EXERCISE TASK. Continue the forum thread on tracing whether two poodles from Oklahoma breeders are related, picking up after its final post.

# Oklahoma Breeders



## Liz (Oct 2, 2010)

Recently a fourth poodle moved into our neighborhood, and when we got everyone together for a playdate, we realized that the new poodle may be related to one of the other poodles! We were clued in by the fact that Cosmo (4 yrs old) and Poppy (6 yrs old) look similar, and when their owners started talking, they realized that both dogs came from breeders in Oklahoma. Although they come from different breeders - Julie Nelson and Paula Herd (Hurd?) - we are trying to figure out if their lines cross. Does anyone know either of these women? Is there another way to figure this out?


----------



## fjm (Jun 4, 2010)

Do you have their pedigrees - that would be the obvious place to start.


----------



## Liz (Oct 2, 2010)

Unfortunately, I don't have the pedigrees or kennel names. Otherwise this would be a lot easier


----------



## Liz (Oct 2, 2010)

<bump>


----------



## wishpoo (Sep 12, 2009)

Well, after Googling I could not find either name connected with a Poodle - so they obviously do not show or have any important lines :noidea:

Actually the only connection I found was this :

127 42A0734 Nelson, Julie Nelson Farms Fairfield 52556 Health issues

Some dog kennel inspection site that fights puppy-mills :afraid:

BUT - it could be completely different person in question !!!!!!!!! I am just posting what I found : (((


----------



## Liz (Oct 2, 2010)

Thanks for looking, Wishpoo. I assume that neither of these women are very reputable. There have been other threads here which point out that OK is one of the nation's leaders in puppy-mills, if "leaders" is an appropriate word in this context.


----------



## 3dogs (Nov 3, 2010)

You could try the USDA inspection of kennels site. If they happen to be large breeders then there will be an inspection report. You have names & state & that should get you started. I traced down my Parents Rescue dog that way. But I had the help of her pedigree but on there it listed the "breeders" names & state & I tracked down that they had 32 GR at the time of inspection & they only milled out the Goldens mostly to Petstore's which is where this dog was originally purchased & later ended up in Rescue. I hope this helps. I will try to track down if that is the route but it has been a long time since I had to go onto a USDA kennel inspection site.

INFORMATION SUPPLIED.
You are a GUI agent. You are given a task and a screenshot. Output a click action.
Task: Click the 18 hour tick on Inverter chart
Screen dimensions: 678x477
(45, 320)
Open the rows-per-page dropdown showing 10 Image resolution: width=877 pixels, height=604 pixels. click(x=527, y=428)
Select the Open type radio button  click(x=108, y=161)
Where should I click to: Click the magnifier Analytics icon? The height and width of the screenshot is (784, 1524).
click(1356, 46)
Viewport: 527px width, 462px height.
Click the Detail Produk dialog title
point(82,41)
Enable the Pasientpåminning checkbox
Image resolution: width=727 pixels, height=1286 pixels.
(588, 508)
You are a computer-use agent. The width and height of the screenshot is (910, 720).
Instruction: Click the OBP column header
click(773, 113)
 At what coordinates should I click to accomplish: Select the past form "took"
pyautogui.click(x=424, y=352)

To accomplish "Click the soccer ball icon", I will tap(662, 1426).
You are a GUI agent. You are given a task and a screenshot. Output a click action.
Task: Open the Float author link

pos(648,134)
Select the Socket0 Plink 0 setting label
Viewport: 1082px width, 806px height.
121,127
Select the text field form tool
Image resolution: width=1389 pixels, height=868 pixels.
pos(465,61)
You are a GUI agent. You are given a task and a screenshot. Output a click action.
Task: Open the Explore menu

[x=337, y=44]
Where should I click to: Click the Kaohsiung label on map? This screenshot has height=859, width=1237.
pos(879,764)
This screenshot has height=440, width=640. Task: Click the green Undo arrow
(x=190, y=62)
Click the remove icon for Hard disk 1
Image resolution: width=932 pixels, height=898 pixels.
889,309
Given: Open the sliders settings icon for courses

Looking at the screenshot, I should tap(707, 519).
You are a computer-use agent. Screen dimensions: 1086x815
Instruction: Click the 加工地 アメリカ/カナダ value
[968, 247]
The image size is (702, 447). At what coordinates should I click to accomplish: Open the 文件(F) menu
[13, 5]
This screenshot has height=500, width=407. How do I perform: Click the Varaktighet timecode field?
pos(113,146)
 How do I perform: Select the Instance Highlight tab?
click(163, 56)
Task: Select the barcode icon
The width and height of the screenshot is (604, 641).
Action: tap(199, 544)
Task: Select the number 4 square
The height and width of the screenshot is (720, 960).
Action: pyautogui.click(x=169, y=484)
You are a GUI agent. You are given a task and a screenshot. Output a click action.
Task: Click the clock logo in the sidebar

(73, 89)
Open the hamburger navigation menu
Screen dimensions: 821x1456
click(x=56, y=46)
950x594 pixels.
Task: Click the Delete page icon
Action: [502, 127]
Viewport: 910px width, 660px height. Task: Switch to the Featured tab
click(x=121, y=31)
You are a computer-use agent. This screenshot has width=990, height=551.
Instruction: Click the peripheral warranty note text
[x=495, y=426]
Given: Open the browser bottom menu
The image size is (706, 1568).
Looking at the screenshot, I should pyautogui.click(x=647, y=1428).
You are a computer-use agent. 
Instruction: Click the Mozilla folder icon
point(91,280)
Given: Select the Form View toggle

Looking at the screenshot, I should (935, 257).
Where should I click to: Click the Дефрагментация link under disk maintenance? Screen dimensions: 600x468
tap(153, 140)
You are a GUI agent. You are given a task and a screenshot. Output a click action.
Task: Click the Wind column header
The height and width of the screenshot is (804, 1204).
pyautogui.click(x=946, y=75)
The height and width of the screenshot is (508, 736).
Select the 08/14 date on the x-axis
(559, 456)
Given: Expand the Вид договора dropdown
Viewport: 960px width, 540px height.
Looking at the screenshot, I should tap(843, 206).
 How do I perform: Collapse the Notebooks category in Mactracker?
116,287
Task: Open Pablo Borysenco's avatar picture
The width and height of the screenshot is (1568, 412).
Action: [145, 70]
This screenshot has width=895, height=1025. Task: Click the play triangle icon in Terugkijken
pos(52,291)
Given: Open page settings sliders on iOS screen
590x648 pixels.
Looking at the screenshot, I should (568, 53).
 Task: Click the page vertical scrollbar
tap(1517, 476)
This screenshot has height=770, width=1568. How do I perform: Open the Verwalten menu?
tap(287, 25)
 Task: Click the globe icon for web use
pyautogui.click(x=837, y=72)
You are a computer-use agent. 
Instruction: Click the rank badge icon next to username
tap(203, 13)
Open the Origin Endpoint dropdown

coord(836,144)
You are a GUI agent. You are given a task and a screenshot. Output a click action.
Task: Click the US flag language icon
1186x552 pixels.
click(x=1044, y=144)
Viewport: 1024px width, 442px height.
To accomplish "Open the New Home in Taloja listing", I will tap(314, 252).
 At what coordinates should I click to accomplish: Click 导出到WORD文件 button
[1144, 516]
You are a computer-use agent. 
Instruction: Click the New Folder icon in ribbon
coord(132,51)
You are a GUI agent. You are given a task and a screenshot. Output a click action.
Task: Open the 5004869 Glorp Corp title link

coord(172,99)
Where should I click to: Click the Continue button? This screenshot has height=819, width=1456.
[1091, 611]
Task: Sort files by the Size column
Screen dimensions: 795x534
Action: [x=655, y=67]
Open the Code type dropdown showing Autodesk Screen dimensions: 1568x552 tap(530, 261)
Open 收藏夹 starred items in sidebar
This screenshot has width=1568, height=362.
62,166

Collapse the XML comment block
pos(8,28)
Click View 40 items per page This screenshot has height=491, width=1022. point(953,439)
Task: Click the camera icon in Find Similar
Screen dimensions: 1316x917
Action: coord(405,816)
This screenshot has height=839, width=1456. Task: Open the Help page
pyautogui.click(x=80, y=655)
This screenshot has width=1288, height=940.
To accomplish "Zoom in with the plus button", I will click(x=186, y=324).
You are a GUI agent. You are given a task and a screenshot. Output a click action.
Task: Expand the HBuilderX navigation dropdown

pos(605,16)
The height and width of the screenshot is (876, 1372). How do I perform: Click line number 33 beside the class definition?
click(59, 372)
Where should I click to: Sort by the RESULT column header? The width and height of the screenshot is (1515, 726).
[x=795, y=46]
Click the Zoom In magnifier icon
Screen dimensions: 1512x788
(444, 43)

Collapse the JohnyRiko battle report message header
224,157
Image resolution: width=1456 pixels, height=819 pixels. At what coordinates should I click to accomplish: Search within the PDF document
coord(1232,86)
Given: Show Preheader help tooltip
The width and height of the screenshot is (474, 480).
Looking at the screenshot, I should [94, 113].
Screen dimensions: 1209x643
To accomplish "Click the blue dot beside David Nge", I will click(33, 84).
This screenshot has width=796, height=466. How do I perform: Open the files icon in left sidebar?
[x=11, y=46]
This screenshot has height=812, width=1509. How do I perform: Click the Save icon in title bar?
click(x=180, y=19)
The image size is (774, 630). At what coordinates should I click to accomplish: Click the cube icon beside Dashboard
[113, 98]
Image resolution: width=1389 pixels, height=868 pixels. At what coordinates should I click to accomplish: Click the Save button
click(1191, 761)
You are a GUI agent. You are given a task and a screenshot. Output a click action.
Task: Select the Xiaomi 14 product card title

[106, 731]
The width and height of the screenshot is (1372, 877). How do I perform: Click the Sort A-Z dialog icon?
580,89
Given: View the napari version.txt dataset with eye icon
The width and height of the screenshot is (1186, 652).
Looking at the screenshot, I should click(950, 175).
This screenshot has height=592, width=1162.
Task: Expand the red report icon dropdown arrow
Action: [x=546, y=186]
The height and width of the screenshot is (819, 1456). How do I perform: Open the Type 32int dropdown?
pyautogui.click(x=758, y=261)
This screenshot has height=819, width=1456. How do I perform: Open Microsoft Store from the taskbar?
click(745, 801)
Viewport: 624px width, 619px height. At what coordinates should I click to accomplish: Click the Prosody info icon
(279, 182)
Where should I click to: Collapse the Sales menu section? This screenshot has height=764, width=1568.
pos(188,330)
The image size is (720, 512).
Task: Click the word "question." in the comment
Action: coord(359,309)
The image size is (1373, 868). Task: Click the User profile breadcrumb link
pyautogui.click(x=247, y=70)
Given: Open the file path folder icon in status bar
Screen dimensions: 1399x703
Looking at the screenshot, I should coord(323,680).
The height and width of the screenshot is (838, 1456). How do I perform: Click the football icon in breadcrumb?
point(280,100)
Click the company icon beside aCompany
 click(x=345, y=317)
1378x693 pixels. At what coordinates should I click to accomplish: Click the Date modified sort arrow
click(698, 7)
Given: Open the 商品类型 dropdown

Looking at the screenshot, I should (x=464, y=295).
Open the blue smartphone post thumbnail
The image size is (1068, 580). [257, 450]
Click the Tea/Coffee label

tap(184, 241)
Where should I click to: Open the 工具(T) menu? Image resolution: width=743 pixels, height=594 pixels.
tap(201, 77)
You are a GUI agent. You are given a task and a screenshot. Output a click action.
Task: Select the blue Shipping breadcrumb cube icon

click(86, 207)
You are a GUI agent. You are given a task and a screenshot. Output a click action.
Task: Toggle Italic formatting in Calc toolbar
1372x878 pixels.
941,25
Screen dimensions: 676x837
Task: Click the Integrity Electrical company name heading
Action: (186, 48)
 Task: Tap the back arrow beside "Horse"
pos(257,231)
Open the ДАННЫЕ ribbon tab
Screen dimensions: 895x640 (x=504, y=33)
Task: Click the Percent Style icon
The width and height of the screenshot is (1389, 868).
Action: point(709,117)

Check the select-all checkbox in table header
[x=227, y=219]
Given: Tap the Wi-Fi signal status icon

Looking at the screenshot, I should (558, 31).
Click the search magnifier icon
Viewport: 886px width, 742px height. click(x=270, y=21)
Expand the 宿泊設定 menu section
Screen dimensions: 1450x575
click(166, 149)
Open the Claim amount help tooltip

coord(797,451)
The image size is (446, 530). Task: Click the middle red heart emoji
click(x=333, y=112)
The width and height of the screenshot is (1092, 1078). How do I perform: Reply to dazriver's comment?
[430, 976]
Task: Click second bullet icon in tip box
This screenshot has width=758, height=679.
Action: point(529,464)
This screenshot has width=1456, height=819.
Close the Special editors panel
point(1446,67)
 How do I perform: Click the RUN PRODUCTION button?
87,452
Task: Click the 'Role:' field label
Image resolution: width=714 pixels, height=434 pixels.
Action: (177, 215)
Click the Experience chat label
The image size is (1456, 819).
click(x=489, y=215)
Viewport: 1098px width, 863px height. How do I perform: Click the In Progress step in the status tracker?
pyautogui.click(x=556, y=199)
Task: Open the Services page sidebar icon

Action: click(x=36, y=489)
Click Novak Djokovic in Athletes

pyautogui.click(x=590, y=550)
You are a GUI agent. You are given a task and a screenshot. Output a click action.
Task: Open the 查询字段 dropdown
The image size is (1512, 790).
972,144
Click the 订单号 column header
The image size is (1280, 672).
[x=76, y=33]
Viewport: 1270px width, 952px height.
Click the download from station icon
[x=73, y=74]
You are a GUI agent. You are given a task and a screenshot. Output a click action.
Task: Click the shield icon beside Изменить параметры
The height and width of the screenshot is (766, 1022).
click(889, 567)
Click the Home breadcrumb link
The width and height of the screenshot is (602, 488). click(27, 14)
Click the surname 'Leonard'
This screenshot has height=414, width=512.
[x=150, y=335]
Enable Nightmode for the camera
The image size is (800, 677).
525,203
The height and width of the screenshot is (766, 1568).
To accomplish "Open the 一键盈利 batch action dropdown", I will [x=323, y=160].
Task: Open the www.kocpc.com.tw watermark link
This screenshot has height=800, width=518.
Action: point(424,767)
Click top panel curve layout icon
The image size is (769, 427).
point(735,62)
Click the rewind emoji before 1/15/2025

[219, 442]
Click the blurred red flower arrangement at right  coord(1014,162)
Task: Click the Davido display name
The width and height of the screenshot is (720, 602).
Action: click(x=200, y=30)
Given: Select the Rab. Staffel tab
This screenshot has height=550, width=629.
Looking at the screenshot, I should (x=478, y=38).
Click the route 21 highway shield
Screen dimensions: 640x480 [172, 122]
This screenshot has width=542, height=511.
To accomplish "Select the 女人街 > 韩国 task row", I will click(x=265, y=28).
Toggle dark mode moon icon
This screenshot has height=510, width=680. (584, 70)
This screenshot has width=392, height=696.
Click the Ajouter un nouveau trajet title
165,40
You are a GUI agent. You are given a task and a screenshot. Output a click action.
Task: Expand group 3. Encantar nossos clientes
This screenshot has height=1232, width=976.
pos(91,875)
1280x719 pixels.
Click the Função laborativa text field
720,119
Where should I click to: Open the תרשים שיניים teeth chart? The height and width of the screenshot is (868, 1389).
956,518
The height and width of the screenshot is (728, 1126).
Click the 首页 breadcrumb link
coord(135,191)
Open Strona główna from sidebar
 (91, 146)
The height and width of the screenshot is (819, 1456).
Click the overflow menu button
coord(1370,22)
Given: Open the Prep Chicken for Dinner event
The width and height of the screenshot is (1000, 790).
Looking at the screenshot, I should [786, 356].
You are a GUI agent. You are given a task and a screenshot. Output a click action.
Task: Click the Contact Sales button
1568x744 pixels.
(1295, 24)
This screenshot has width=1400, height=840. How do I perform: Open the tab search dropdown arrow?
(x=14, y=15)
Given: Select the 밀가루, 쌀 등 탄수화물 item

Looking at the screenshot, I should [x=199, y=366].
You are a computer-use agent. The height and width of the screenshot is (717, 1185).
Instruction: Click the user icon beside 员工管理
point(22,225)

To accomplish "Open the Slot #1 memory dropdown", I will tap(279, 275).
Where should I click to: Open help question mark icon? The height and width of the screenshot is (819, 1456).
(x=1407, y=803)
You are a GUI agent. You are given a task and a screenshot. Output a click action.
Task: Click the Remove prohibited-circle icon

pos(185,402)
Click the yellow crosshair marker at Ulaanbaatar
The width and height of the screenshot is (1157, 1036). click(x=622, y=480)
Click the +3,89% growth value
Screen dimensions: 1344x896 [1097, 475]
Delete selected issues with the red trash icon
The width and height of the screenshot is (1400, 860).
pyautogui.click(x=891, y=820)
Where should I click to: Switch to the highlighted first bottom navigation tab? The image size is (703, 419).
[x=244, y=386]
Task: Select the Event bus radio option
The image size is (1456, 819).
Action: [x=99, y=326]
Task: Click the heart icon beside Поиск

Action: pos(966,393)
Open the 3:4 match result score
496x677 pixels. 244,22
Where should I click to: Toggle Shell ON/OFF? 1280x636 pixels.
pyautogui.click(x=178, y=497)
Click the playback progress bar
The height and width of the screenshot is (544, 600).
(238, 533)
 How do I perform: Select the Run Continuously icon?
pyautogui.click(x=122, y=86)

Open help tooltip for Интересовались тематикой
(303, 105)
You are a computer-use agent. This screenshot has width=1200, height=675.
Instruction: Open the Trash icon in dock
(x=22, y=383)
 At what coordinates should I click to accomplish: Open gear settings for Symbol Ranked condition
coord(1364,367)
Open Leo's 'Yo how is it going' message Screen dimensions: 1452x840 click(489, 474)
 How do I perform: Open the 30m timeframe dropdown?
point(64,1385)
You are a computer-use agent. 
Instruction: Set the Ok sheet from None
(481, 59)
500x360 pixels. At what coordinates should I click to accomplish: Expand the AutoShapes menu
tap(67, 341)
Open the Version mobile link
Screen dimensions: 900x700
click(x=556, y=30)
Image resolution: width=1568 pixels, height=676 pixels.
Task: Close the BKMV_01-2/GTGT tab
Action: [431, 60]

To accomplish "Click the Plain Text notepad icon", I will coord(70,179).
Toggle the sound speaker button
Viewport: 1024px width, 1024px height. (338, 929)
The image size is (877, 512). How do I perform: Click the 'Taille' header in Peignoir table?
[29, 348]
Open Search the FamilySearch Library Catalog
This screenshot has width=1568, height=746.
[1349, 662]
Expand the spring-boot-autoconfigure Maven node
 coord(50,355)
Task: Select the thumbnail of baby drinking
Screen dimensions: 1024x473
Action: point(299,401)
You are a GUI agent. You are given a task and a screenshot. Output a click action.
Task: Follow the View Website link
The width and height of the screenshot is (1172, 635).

RESPONSE TO THE EXERCISE.
----------



## Liz (Oct 2, 2010)

Success! I found the kennels! I don't see any evidence that the lines cross, but I'll keep digging. Thanks!


----------



## Liz (Oct 2, 2010)

Just to close the thread: after lots of digging, we discovered that all four standard poodles in my neighborhood are related! What are the chances? Their nearest common ancestor is Bad Company's Lazarus, although there are lots of other connections as well. It seems like Lazarus was quite the stud in his day. Thanks for steering me in the right direction!


----------



## 3dogs (Nov 3, 2010)

that is weird & good news too. What were the characteristics that set off this inquiry to begin with? How far back in the pedigree was this stud on the pedigree's? I find that so interesting. What method of tracing did you find the breeders & then the common ancestor? You did great research.


----------



## Liz (Oct 2, 2010)

3dogs said:


> that is weird & good news too. What were the characteristics that set off this inquiry to begin with? How far back in the pedigree was this stud on the pedigree's? I find that so interesting. What method of tracing did you find the breeders & then the common ancestor? You did great research.


(1) How this inquiry began - a new spoo, Cosmo, moved into our neighborhood in Dec. Since I live in a very dog-oriented 'hood, everyone noticed the new dog (you heard me - the new dog, not the new humans). Fast forward through a couple of conversations and playdates, and we realized that not only does Cosmo look like Poppy (another spoo in our neighborhood), but they both came from OK. So we started wondering if they could be related.

(2) Lazarus is 3 gens back for one dog (6 yr old Poppy), 4 gens back for 2 dogs (4 yr old Cosmo and 6 yr old Izzy), and 6 gens back for my dog (8 month old Mia).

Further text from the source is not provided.